Règlement P-6: Anarchopanda porte le jugement en appel

Selon Julien Villeneuve, cette décision ne tient pas la route et témoigne d’une incompréhension du fonctionnement des manifestations.
Photo: Jacques Nadeau Archives Le Devoir Selon Julien Villeneuve, cette décision ne tient pas la route et témoigne d’une incompréhension du fonctionnement des manifestations.

La Pandaction reprend du service : la campagne de financement qui a permis à Julien Villeneuve, alias Anarchopanda, de contester en cour le règlement P-6 a été relancée mardi, cette fois pour en appeler d’un jugement qui donnait pourtant partiellement raison à la mascotte la plus célèbre du printemps étudiant.

Le 22 juin, la Cour supérieure portait un nouveau coup au controversé règlement en invalidant sa disposition interdisant le port du masque. Mais le jugement de Chantal Masse était moins équivoque au sujet de l’itinéraire : il déclarait cette disposition inopérante, mais seulement dans le contexte de manifestations « instantanées ».

Pour Julien Villeneuve, figure marquante du mouvement étudiant de 2012 et enseignant en philosophie, ce jugement est non seulement insatisfaisant, il est carrément erroné. « Notre position, c’est qu’il ne tient pas la route, ce règlement-là. Ce que [la juge] devrait faire, c’est dire qu’on doit le jeter aux poubelles, dire au législateur de refaire sa job ou, comme on l’argumente, lui dire de faire autre chose », a-t-il affirmé dans un entretien avec Le Devoir.

Aussi, le professeur de philosophie soutient que la décision de la juge de première instance témoigne d’une incompréhension du fonctionnement des manifestations, qui ne sont pas toujours hiérarchiques ou organisées selon le modèle plus « traditionnel » des syndicats, par exemple.

La première Pandaction — une campagne de sociofinancement qui a permis de financer la requête qu’ont déposée Julien Villeneuve et consorts en Cour supérieure en 2013 — avait permis de récolter 23 310 $. Trois ans plus tard, Anarchopanda souhaite obtenir des contributions totalisant 10 000 $, soit « la moitié des sommes nécessaires à la requête en Cour d’appel », selon ses estimations.

« Je fais ça pour que les gens puissent manifester sans avoir peur », a-t-il déclaré à propos des procédures judiciaires dont il est la tête d’affiche depuis près de quatre ans.

Interprétation trop large

La déclaration d’appel, datée du 29 juillet, reproche notamment à la juge Masse d’avoir trop largement interprété l’article du règlement P-6 qui concerne les manifestations en lui ajoutant des détails qui en modifient la nature, selon la partie appelante.

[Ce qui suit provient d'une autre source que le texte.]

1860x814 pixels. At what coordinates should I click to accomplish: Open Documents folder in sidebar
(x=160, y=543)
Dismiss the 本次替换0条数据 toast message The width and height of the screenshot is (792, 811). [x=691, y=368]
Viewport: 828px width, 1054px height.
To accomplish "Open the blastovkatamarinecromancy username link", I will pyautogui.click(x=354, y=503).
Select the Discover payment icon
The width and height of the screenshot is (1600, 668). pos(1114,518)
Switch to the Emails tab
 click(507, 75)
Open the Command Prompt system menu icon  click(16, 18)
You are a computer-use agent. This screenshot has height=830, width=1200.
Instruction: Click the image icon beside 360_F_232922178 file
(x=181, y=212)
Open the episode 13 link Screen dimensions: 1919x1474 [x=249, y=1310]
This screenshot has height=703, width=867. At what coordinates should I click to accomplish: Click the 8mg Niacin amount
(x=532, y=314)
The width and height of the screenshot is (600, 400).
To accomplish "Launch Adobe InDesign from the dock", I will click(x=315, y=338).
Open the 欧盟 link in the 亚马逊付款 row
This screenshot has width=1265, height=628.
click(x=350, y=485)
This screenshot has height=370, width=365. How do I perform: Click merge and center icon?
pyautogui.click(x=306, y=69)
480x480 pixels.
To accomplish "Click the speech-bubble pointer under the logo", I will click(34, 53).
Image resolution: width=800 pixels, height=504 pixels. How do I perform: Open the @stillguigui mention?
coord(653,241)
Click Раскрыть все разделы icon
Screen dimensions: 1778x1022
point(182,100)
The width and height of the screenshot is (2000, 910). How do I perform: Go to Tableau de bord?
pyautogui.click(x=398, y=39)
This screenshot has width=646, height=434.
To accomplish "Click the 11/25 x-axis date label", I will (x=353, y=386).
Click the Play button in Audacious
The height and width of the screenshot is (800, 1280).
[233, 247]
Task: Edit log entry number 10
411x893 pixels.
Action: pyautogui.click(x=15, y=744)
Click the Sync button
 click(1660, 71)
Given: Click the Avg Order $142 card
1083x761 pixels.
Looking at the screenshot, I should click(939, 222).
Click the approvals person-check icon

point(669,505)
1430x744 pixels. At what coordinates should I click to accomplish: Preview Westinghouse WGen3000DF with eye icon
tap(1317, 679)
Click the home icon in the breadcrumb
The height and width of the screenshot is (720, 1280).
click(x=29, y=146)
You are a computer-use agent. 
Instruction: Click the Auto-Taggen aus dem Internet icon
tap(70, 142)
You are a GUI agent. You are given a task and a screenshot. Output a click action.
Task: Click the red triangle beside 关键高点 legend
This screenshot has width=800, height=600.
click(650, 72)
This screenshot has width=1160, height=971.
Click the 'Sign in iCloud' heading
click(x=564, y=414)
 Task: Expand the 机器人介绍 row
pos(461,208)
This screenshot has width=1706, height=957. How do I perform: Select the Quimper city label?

Dans leur argumentaire divisé en sept points, les appelants rappellent que la magistrate a envisagé la portée de l’article 2.1 comme en étant une qui se limite « aux assemblées, défilés ou autres attroupements entravant la circulation des véhicules routiers sur les voies publiques ».

Or le libellé de l’article original est autre, soutient la requête. « La juge a choisi de donner un sens radicalement différent à l’expression “assemblées, défilés ou autres attroupements” se trouvant dans l’article 2.1 en y ajoutant artificiellement les mots “entravant la circulation des véhicules routiers sur les voies publiques”, et ce, de manière à restreindre la portée de la disposition », lit-on dans le document judiciaire.

De l’avis de Julien Villeneuve, la modification de cette disposition contestée fait en sorte que la magistrate « s’est substituée au législateur ». « En général, ce qu’on argumente, c’est que d’écrire et de réécrire des règlements, ce n’est pas la job du judiciaire, c’est la job du législateur », a résumé Julien Villeneuve.

Aussi, il estime que la juge a interprété l’article 2.1 erronément en considérant qu’il s’applique seulement lorsque des manifestations sur la voie publique bloquent la circulation. « Mais c’est écrit [dans le règlement] que ça s’applique à toute assemblée, tout défilé ou tout autre attroupement dans l’espace public », a souligné M. Villeneuve.

Dans un courriel, le Service des communications de la Ville de Montréal a fait savoir que la Ville dispose de dix jours afin de décider si elle en appellera, elle aussi, du jugement de la Cour supérieure. « Entre-temps, soulignons que la Ville est satisfaite de la portion du jugement qui confirme généralement l’obligation de remettre un itinéraire ainsi que le lieu exact d’une assemblée, défilé ou attroupement, et ce, préalablement à sa tenue », a écrit le relationniste Gonzalo Nunez.

Le Service de police de la Ville de Montréal n’a pas souhaité commenter la nouvelle.